Source excerpt
My current draft is far too long, I agree; it describes not only the use of HTTP to retrieve requests (which is equivalent to Donovan Preston's idea), but also the interactions and headers needed to manage the tunnelled service. That latter is something that Lentzcner & Preston haven't addressed yet, I think.

patrickdlogan · on March 12, 2009

Not sure I buy the premise "Polling for updates is bad." Certainly reverse http and/or web hooks do not cover, for example, all the same cases as http/atom/atompub. I'd like to see people's guidance on when to consider one or the other.

tonyg · on March 17, 2009

Perhaps more accurately, polling for updates in an event-based network is suboptimal -- especially since we have all this lovely packet-switching machinery available for use! -- but it's not completely wrong. Polling an RSS feed is equivalent to (a shitty form of) queue replication, and (slightly less closely) to TCP retransmissions, where event notification is equivalent to message delivery and to TCP segment transfer. The two approaches are in a sense dual. You can construct a message-streaming system from a state-replication system, and you can construct a state-replication system from a message-streaming system. Of course this still doesn't address when one or the other should be used: for that you have to get into the different scenarios for message replication. RSS/Atom etc are great when latency doesn't matter and you are multicasting, or when recipients desire (relative) anonymity. The cacheability of the polling approach can also be valuable.

Neither pull nor push solves the problem that SUP tries to address. For that, a layer on top is required -- essentially an embedded message broker with configurable private/shared queues and bindings. One very promising approach, once the transport is sorted out (which is what ReverseHttp is trying for), is to transplant the AMQP model (objects and operations) into the new setting.

tjogin · on March 9, 2009

Neat, almost a bit magical. But what kind of common web development problems does this solve?

I'm sure there are a lot of contrived examples, but are there any good ones? Facebook and Twitter.

Ok, but are there any good and common ones?

apgwoz · on March 9, 2009

Maybe there are no "common" uses just yet because we do not have an easily implemented way to do it. When Ajax first " came out", many said the same things. "great but what do we use it for." now, can you imagine the present day web without it?

tptacek · on March 9, 2009

I remember almost exactly the opposite about AJAX (when the paper came out, not when the XmlHttpRequest object was introduced) --- people went ape about what they could use it for. AJAX style genuinely made new things possible. This (supposedly) just makes them cleaner.

DomesticMouse · on March 9, 2009

Are you questioning the relative merit of reverse http, or of the ability of the server to update the page?

I'm failing to see the advantage of reverse http over long polls, even though I am completely sold on the difference that having server push would make...

tptacek · on March 9, 2009

The relative merit.

tjogin · on March 9, 2009

You have a point. But I have to say that I didn't need any imagination to think of ways to use Ajax to enhance parts of my web app interfaces.

The only reason I hadn't use xmlhttprequests extensively before it became popular (and renamed Ajax) was because it was too much work, too error prone. The popularization of Ajax lead to solid frameworks and libraries, which fixed that.

Directive 1
Turn the records into a Markdown table with the columns Row and Record line, beginning at the line containing "Expand the Stage dropdown showing New Lead" and running through the end of the records, with blank lines omitted. Leave the pictures out.
The records have no connection to the discussion of reverse HTTP.

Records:

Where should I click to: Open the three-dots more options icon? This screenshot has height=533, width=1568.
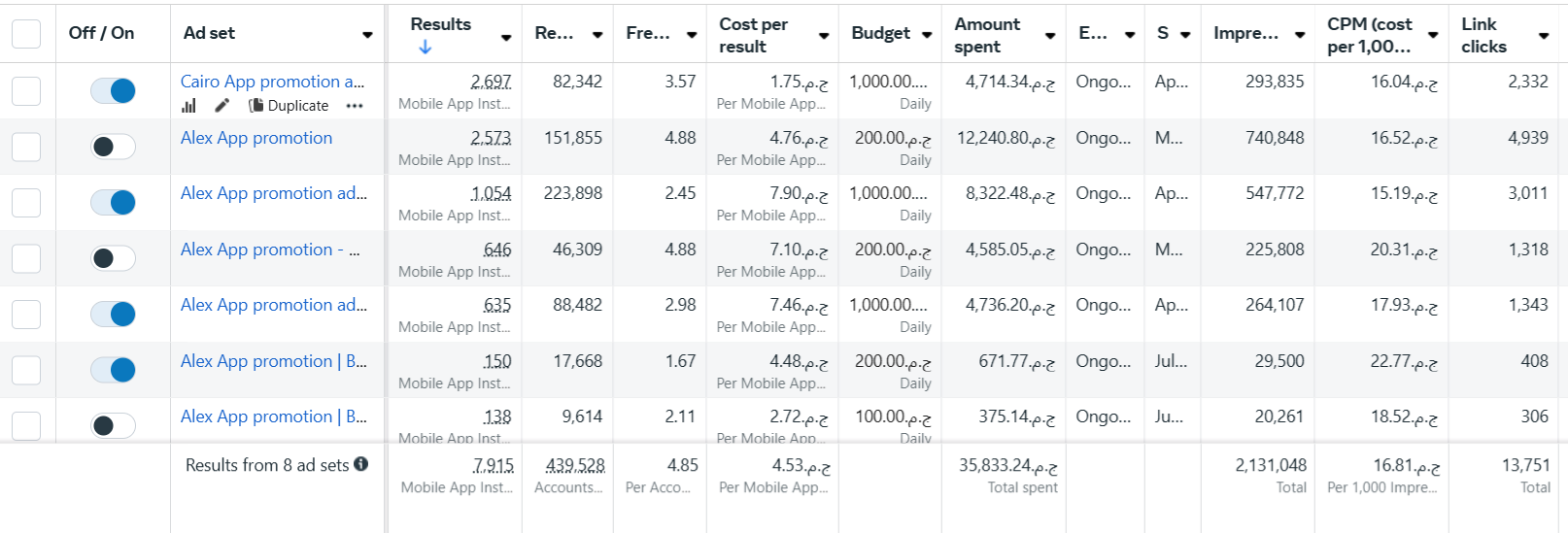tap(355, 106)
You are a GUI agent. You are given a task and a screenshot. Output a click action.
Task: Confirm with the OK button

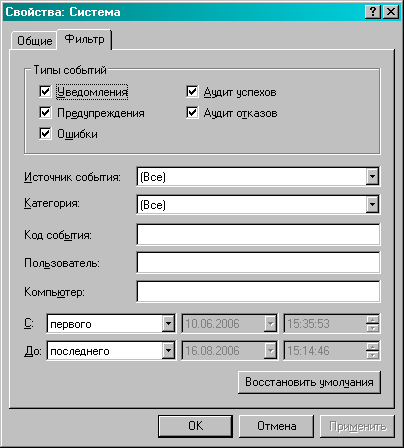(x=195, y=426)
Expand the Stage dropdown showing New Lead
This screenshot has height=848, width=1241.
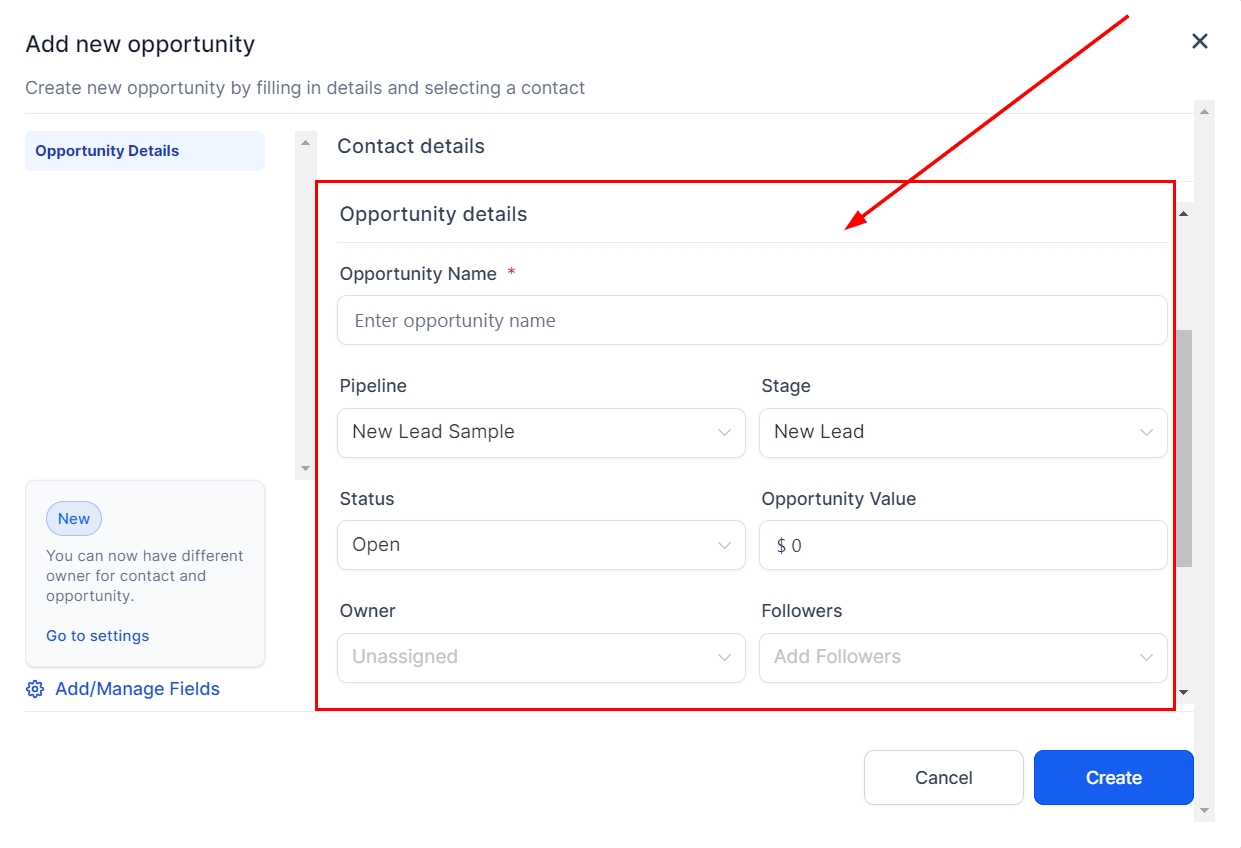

Directive 2
Carry on the discussion of reverse HTTP and polling from the point where it stops.

Expected output 1
| Row | Record line |
|---|---|
| 1 | Expand the Stage dropdown showing New Lead |
| 2 | This screenshot has height=848, width=1241. |

Expected output 2
andrewbadera · on March 9, 2009

Messaging/queuing/publishing-subscribing is required in an incredible number of complex applications, especially at the enterprise level. Consider, for instance, trading floor and backend systems.

tjogin · on March 9, 2009

True, but they rarely use web interfaces, do they?

DomesticMouse · on March 9, 2009

Think how different HN would be if the comment pages updated themselves in real time as people commented?

Or a bug tracking system. Or a newspaper. Or pretty much any site, really.

tjogin · on March 9, 2009

Good points!

axod · on March 9, 2009

In safari, the loading spinner never stops. Not a good thing.

I don't really see what this is trying to solve either.

tonyg · on March 9, 2009

Thanks for the pointer re: Safari. I'll fix that.

What this is doing is twofold: letting HTTP push be used consistently, with long-polling pushed out to the edges of the network, where it belongs; and making it less of a burden to spin up and shut down HTTP-based services.

The registration and management aspect -- enrollment, in short -- is to HTTP as DHCP is to IP, if you like. It lets you avoid the equivalent of manually assigning IP numbers.

apgwoz · on March 9, 2009

I believe Comet works around this by using iframes, though I could be wrong. Either way, ReverseHTTP is another way to not have to poll for resources, which might be useful for instance in real time chat.

axod · on March 9, 2009

It's all in fuzzy definitions, but this is using 'comet'.

Comet is generally used to refer to any method that can emulate a raw socket - iframes, xhr, inserting script tags, etc etc

All this is doing is proxying http from the server, to the browser and back. It's an interesting thing to try, but I can't see any real life use for it.

mbreese · on March 9, 2009

This is much lower level and doesn't require javascript to work. (Ignoring the fact that the demo is an in-browser javascript http server). So, it's not comet.

The problem is that this isn't supported by any clients that are in wide-spread use, so you can't just load up a webpage and see a demo.

The advantage of this type of approach only becomes clear when you are using a lower-level http client library to access resources. It gives the server a chance to poll the client for information, without using Javascript. For browser approaches, this may not matter. However, for lower-infrastructure things, this approach is great.

I've used a very similar technique to link compute nodes to a job server where the compute nodes were behind a NAT. This eliminated any long polling required and still allowed the server to query the nodes for their status.

Again, not the type of thing where you're running anything in a browser, but I wanted to use HTTP as the protocol for simplicity, and needed a way for the server to talk to a client behind a NAT.

Now the down side is that you basically have to rewrite a web server in order for this to work. I'm not sure if this could be bolted on. You also need some sort of session management built in, so you can pair incoming (client->server) requests and outgoing (server->client) requests. And then you need a client library that can spin up it's own http server and handle it's own requests.

In my case, I was able to write everything from scratch. But I doubt my code would scale very well. I'm also not sure that in this case it isn't better to just make a new protocol. There is a lot of hackery required to get this to work, and I doubt you'll see web browsers support anything like this.

the_me · on March 9, 2009

Don't get it. If you are interested in the low level communications, why wouldn't you simply use a socket and send your own application defined commands over port 80?

HTTP exists so that any browser can access any web server, it doesn't re-implement or otherwise allow the usage of TCP/IP.

As a corollary, I don't see why I need to know about your application's communication protocol, let alone adhere to it because it's now a standard.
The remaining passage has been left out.